EDCOM II FLAGS OVERLAPPING CHED, PRC, TESDA MANDATES AS BARRIER TO PROFESSIONAL GROWTH

/ 15 January 2026

OVERLAPPING and competing mandates among the Commission on Higher Education, the Professional Regulation Commission,  and the Technical Education and Skills Development Authority are creating structural barriers that hinder the academic and professional progression of Filipino learners and workers.

This was revealed in the findings of the Second Congressional Commission on Education (EDCOM II).

In its review, EDCOM II noted that while CHED, PRC, and TESDA were established to regulate distinct segments of the education-to-employment pipeline, their enabling laws grant parallel—and in some cases conflicting—regulatory powers.

The commission found that the lack of a clear hierarchy and regular coordination in implementing these laws has resulted in blurred lines of authority, particularly where academic programs, skills standards, and licensure requirements intersect.

This statutory ambiguity has led to duplicative regulation, inconsistent enforcement, and conflicting policy guidance for institutions and students.

The problem is further compounded by outdated professional laws enacted decades before the creation of CHED and TESDA in 1994.

“These provisions were crafted in the absence of a national higher education and skills regulator,” EDCOM II said, noting that they now conflict with contemporary standards and quality assurance frameworks issued by CHED and TESDA.

Even among more recent professionalization laws, the commission said the failure to specify which agency’s rules should prevail when standards diverge has subjected institutions to multiple, uncoordinated audits of the same programs, laboratories, and faculty.

These overlaps, the commission said, have real consequences for learners and workers.

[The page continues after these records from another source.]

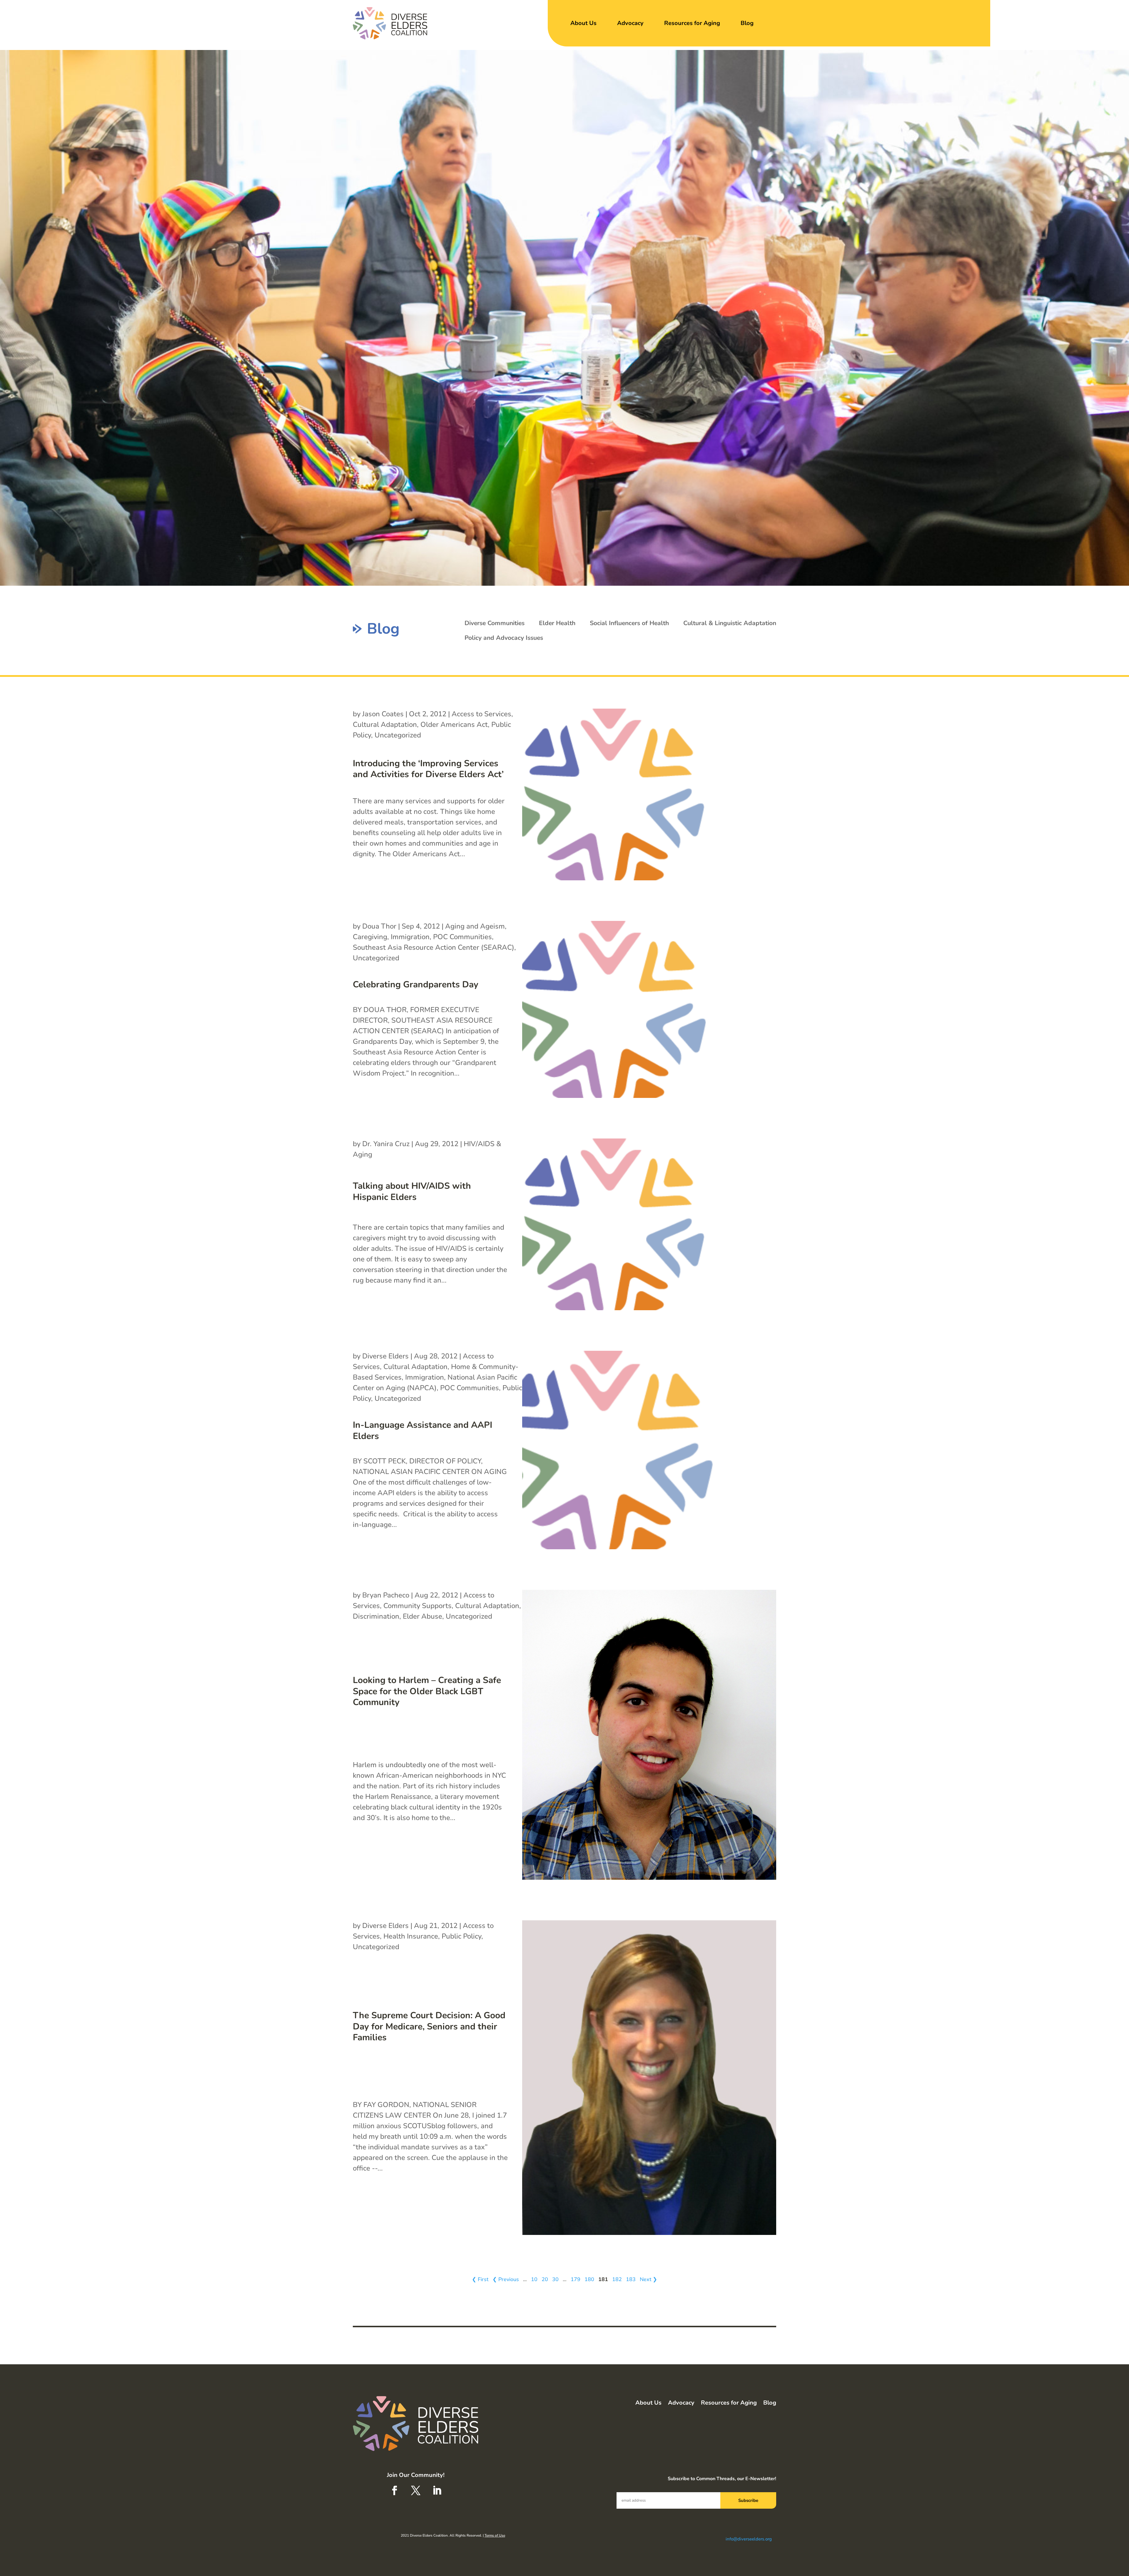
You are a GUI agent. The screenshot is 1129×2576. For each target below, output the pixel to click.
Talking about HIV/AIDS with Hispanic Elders (412, 1191)
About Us (583, 23)
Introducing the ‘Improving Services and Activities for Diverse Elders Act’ (428, 769)
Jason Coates (383, 714)
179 (575, 2279)
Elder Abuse (422, 1616)
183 (631, 2279)
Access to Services (481, 714)
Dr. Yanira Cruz (386, 1143)
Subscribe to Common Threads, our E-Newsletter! (722, 2478)
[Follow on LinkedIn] (436, 2490)
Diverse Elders (385, 1356)
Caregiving (370, 936)
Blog (747, 23)
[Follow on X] (415, 2490)
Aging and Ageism (475, 926)
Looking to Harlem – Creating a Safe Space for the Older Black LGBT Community (427, 1691)
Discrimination (376, 1616)
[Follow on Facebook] (394, 2490)
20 (545, 2279)
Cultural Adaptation (385, 724)
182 (617, 2279)
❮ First (480, 2279)
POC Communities (462, 936)
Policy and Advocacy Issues (504, 638)
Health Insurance (410, 1936)
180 (589, 2279)
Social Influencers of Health (629, 623)
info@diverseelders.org (749, 2539)
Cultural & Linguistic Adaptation (729, 623)
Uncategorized (398, 735)
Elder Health (557, 623)
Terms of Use (495, 2535)
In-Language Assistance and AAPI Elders (422, 1430)
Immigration (410, 936)
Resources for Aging (692, 23)
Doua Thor (379, 926)
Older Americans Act (454, 724)
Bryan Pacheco (385, 1595)
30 (555, 2279)
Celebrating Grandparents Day (415, 985)
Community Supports (417, 1605)
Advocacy (630, 23)
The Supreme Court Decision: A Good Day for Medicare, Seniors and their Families (429, 2026)
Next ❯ (648, 2279)
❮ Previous (505, 2279)
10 (534, 2279)
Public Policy (461, 1936)
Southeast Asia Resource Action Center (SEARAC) (433, 947)
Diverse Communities (495, 623)
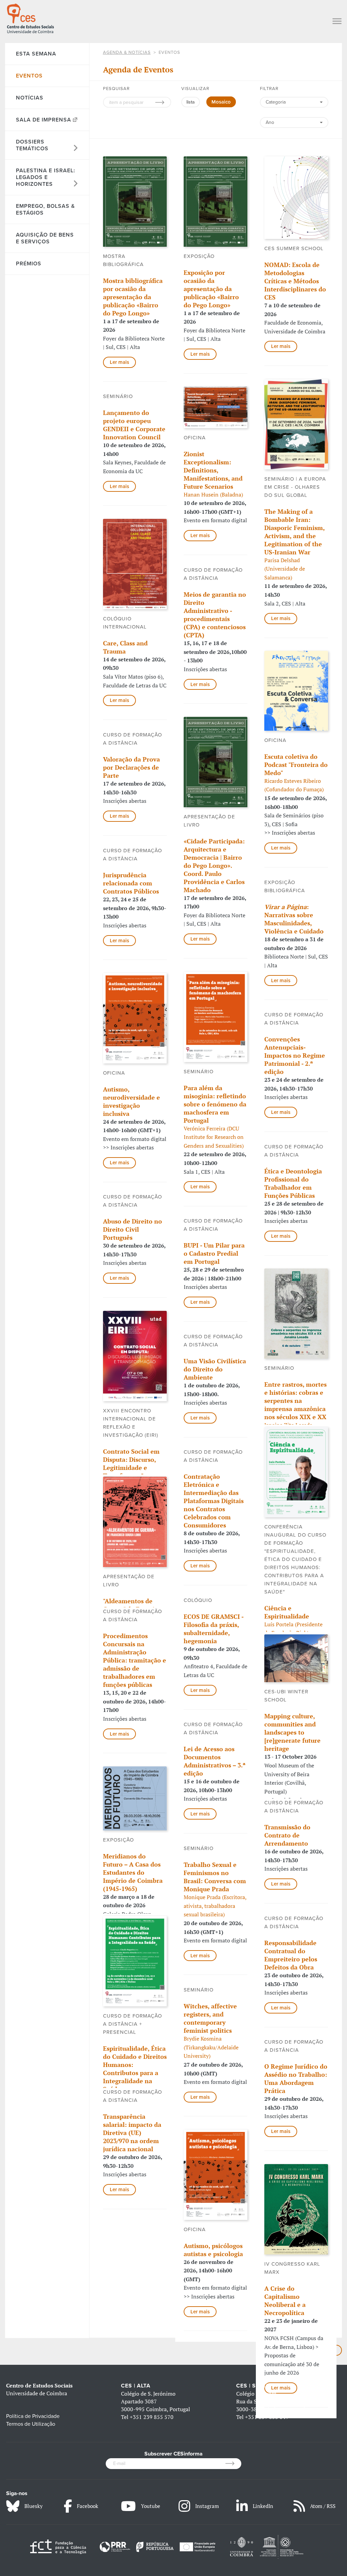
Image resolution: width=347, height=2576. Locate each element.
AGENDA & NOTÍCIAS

Graduates of TESDA-regulated programs often face barriers when transitioning to CHED-regulated degree programs, as competencies earned through national certificates are not consistently credited.

To address these structural contradictions, EDCOM II proposed the Philippine Professional Standards and Quality Assurance System Act of 2025, which seeks to mitigate overlapping functions by creating a Board of Curriculum Standards and Skills to ensure seamless integration of tertiary education and professional regulation.

While the legislation is pending, CHED, PRC, and TESDA signed a Joint Memorandum Circular on October 10 to harmonize professional and technical standards in priority areas and support learner mobility and national development.

The circular establishes a permanent Tripartite Council to streamline curricula, licensure standards, and training regulations, and to delineate final authorities among the three agencies to minimize jurisdictional overlaps and unilateral policy shifts.